I recently built a social aggregator called Full Social (full.social) built on Ruby on Rails. The idea is to associate a person's social network accounts to a single user. I found that the best way to accomplish this is to create a 1:M association between a user model and an identity model. The idenetity model is where various OAuth tokens are stored and associate them with a single user.

# Configuring Omniauth

I decided to use the omniauth gem to handle the OAuth token request process. On top of the omniauth gem, be sure to also include the appropriate gems for each api (i.e. omniauth-twitter).Here's an example of a configuration file that could be used.

# config/initializers/omniauth.rb
Rails.application.config.middleware.use OmniAuth::Builder do
  provider :facebook, ENV["FACEBOOK_APP_ID"], ENV["FACEBOOK_SECRET"], { scope: "email,public_profile,user_likes" }
  provider :twitter, ENV["TWITTER_KEY"], ENV["TWITTER_SECRET"]
  provider :instagram, ENV["INSTAGRAM_KEY"], ENV["INSTAGRAM_SECRET"]
end

# Handling the Callback

You'll need to add a route to your config/routes.rb file to handle the callback that is made after a user approves your app for use.

# config/routes.rb
get '/auth/:provider/callback' => 'sessions#create'

In my particular case, I'm also using the user's social networks to act as a log in.

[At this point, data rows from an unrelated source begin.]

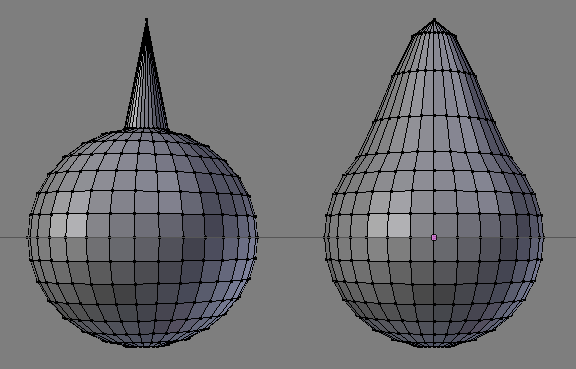The height and width of the screenshot is (369, 576).
Task: Click empty gray background between the two meshes
Action: pos(290,147)
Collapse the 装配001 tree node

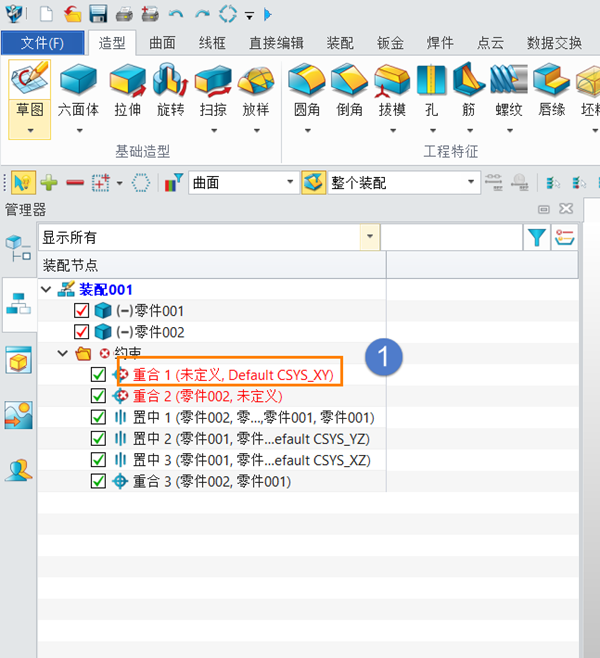(46, 290)
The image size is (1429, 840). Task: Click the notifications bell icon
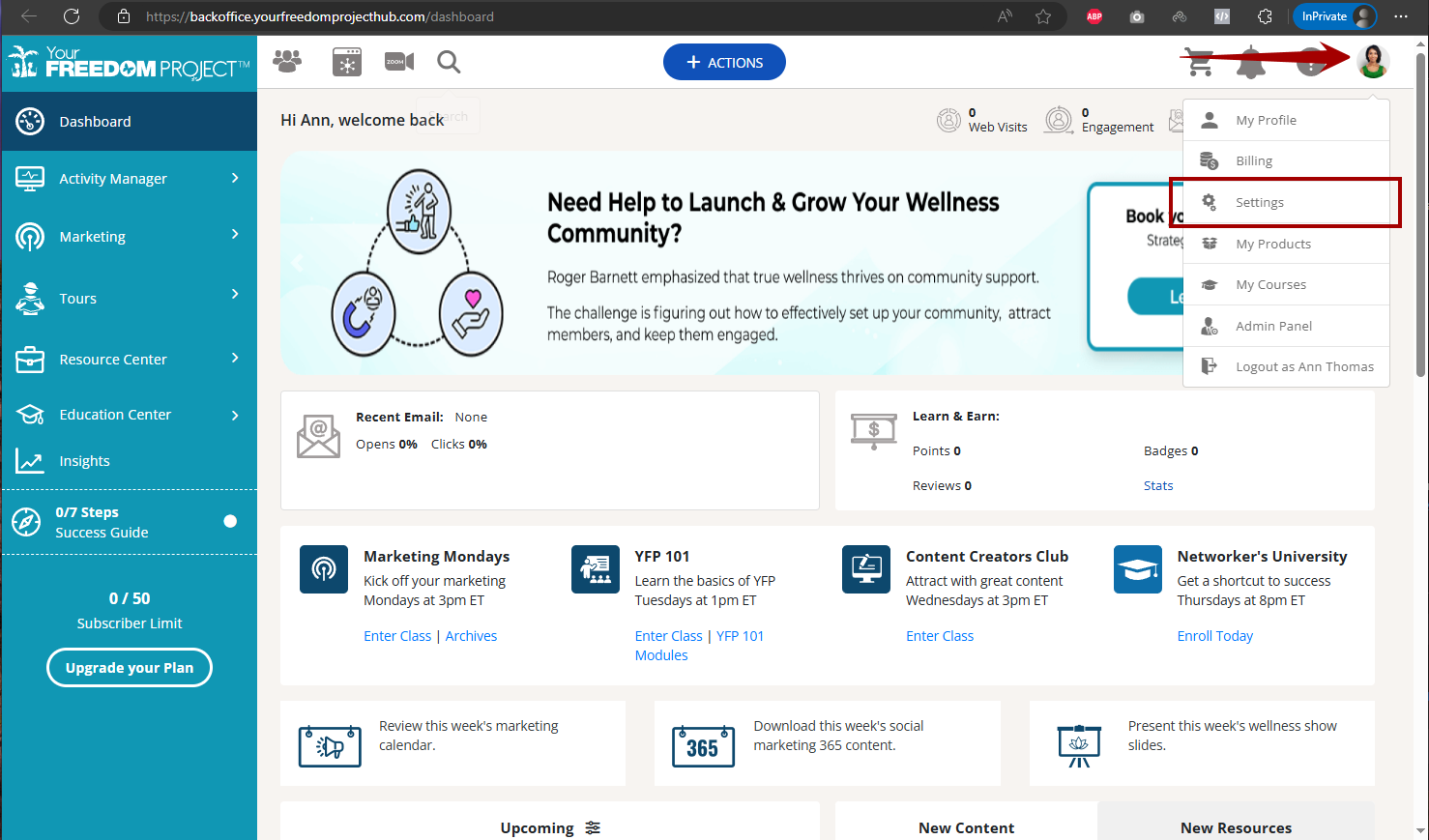(1251, 63)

We will create a sessions controller to handle this.

# app/controllers/sessions_controller.rb
class SessionsController < ApplicationController
  def create
    if auth_hash
      identity = Identity.where(provider: auth_hash.provider, uid: auth_hash.uid).first
      if identity
        user = User.find_by(id: identity.user_id)
        identity.update_attributes!(
          token: auth_hash.credentials.token,
          secret: auth_hash.credentials.secret,
          expires_at: expires_at
        )
      else
        user = logged_in? ? current_user : User.create(name: auth_hash.info.name, email: auth_hash.info.email)
        Identity.create(
          provider: auth_hash.provider,
          uid: auth_hash.uid,
          token: auth_hash.credentials.token,
          secret: auth_hash.credentials.secret,
          expires_at: expires_at,
          user_id: user.id
        )
      end
      session[:user_id] = user.id unless logged_in?
    end
    redirect_to root_path
  end

  private

  def auth_hash
    request.env["omniauth.auth"]
  end

  def expires_at
    if auth_hash.credentials.expires_at.present?
      Time.at(auth_hash.credentials.expires_at).to_datetime
    elsif auth_hash.credentials.expires_in.present?
      DateTime.now + auth_hash.credentials.expires_in.to_i.seconds
    end
  end
end

It could use a bit of refactoring, but it gets the job done. If a user has never been to the site before, then they pick a provider to log in with, a user is created, and an identity is created for that particular provider and associates the Identity to that user. Once the user is logged in, they can now connect other social accounts and new identities are created and associated to the current user. That user can now log back in once their session is expired with any identities that have authorized the application.